SUPPLIED DATA:
* * * *

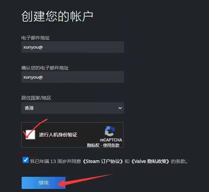Screen dimensions: 209x192
Task: Click the 进行人机身份验证 text
Action: [58, 135]
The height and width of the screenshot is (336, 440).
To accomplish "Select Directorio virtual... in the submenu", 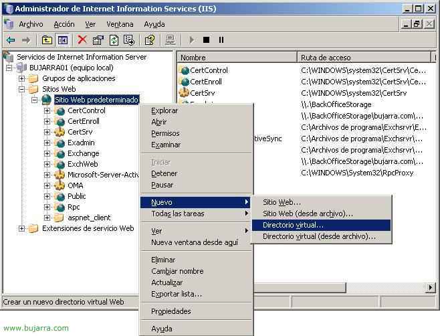I will (293, 225).
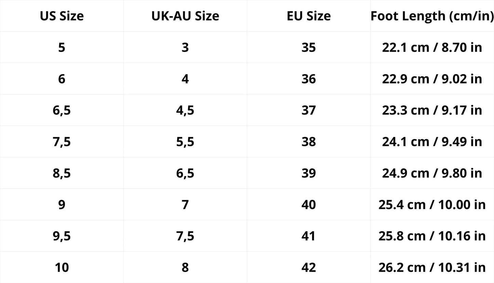Image resolution: width=494 pixels, height=283 pixels.
Task: Click UK-AU size 6,5 cell
Action: [x=185, y=173]
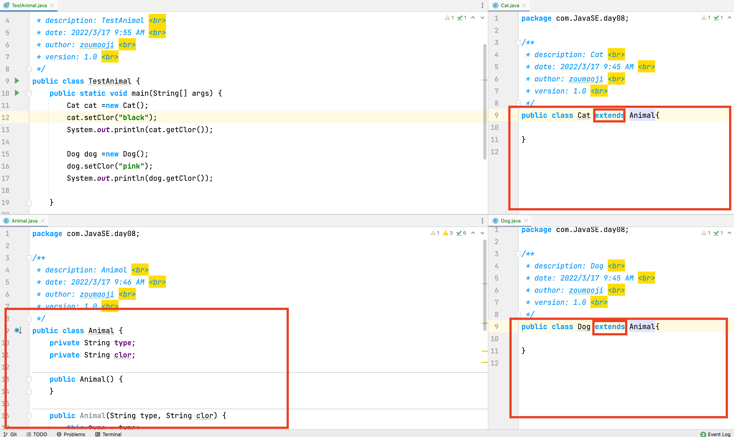Screen dimensions: 734x437
Task: Open the Terminal tool window
Action: (109, 434)
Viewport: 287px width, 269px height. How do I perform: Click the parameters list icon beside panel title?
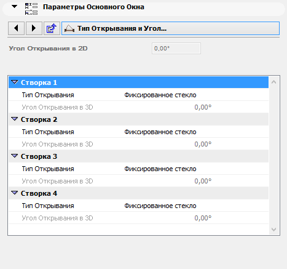[31, 9]
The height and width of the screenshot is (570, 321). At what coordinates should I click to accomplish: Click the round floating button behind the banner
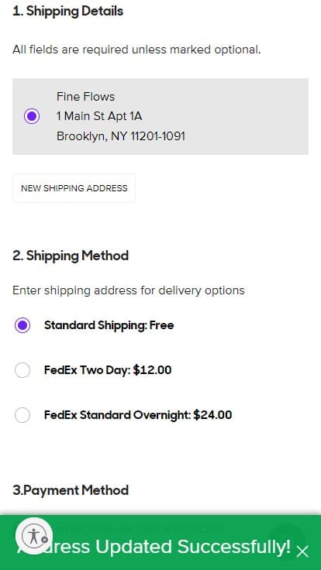[x=288, y=540]
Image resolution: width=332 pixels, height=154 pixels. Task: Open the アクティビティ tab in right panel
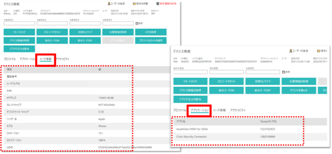tap(238, 110)
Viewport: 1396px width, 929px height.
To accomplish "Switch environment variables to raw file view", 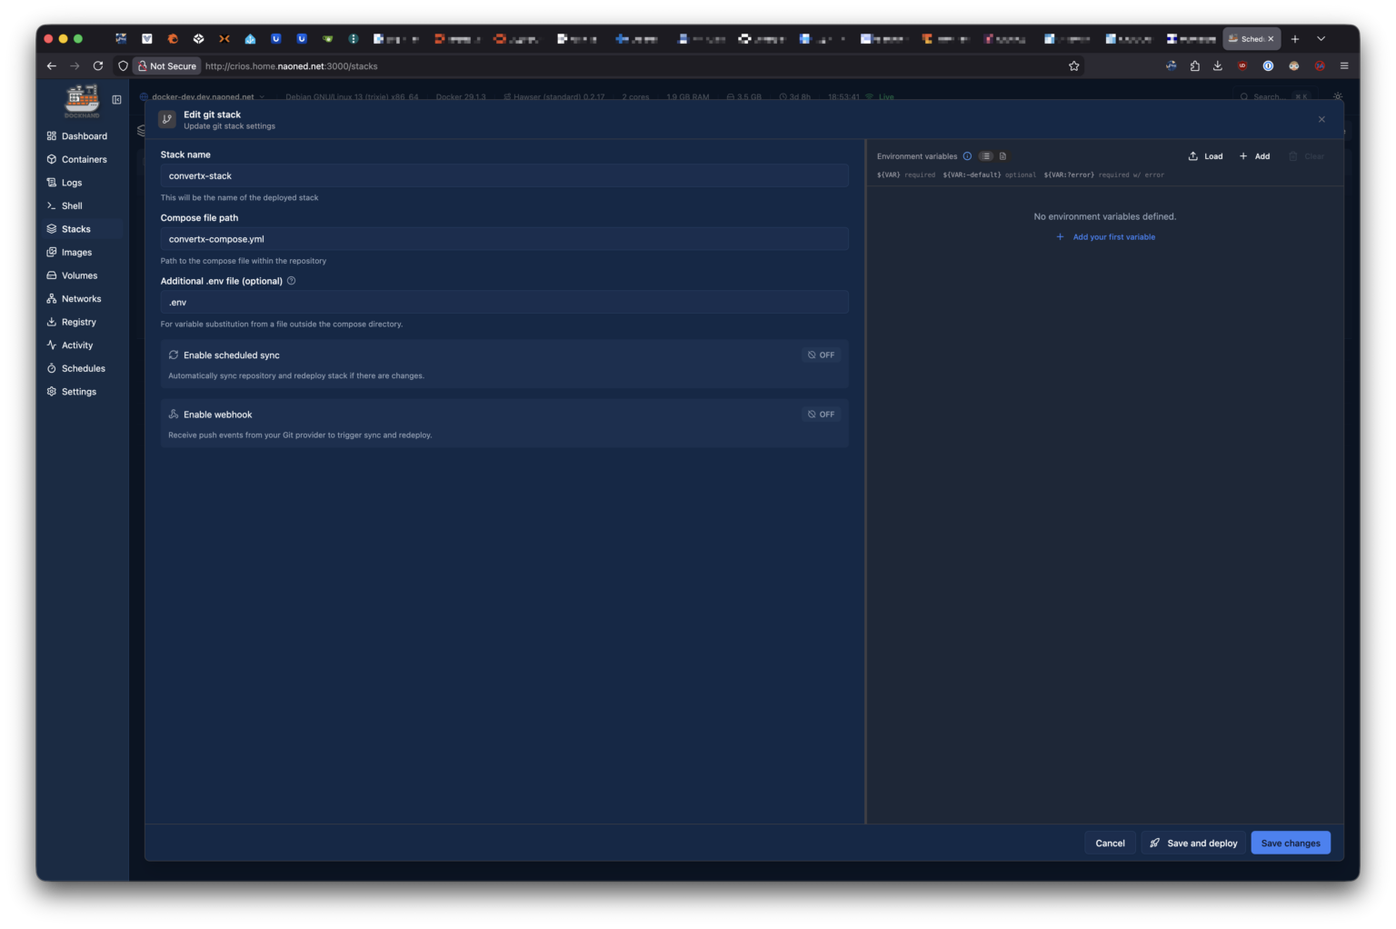I will tap(1002, 156).
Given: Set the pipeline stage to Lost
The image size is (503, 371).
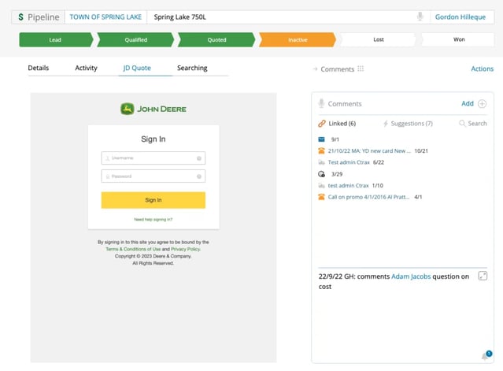Looking at the screenshot, I should tap(378, 39).
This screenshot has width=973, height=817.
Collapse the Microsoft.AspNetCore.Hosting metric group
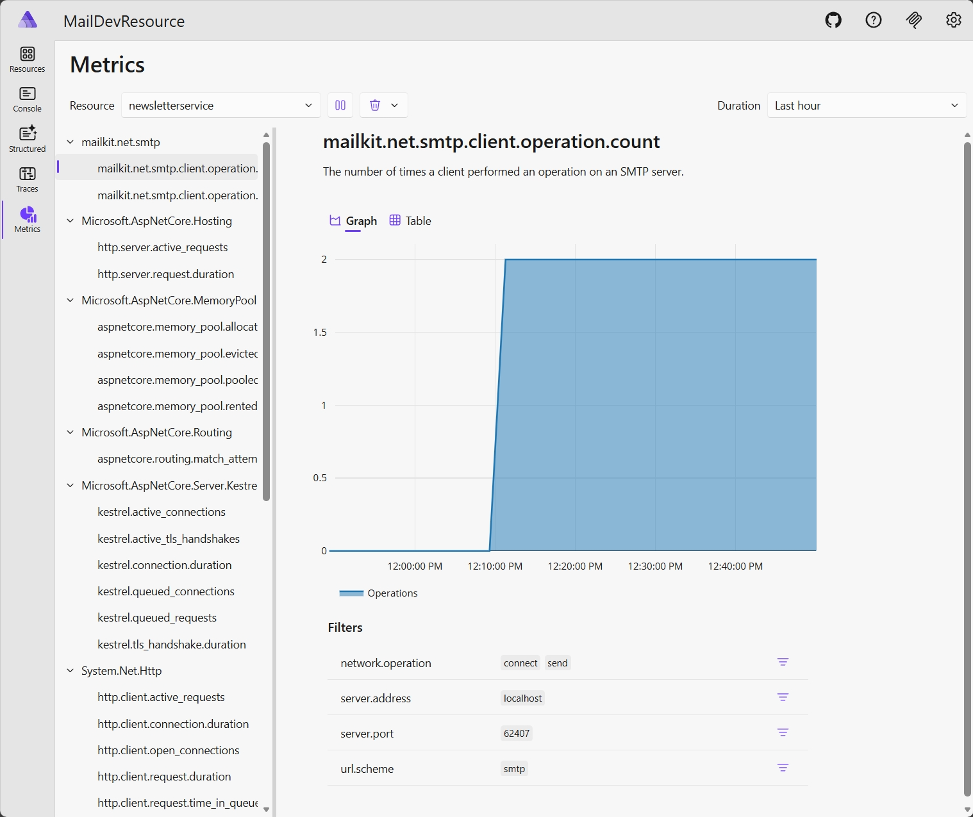[x=71, y=220]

* * * *

WORK TO DO:
Gather each line of the material above that contains the string "Viewport".

WORKED ANSWER:
Viewport: 287px width, 269px height. How do I perform: Click the parameters list icon beside panel title?
Viewport: 1396px width, 929px height.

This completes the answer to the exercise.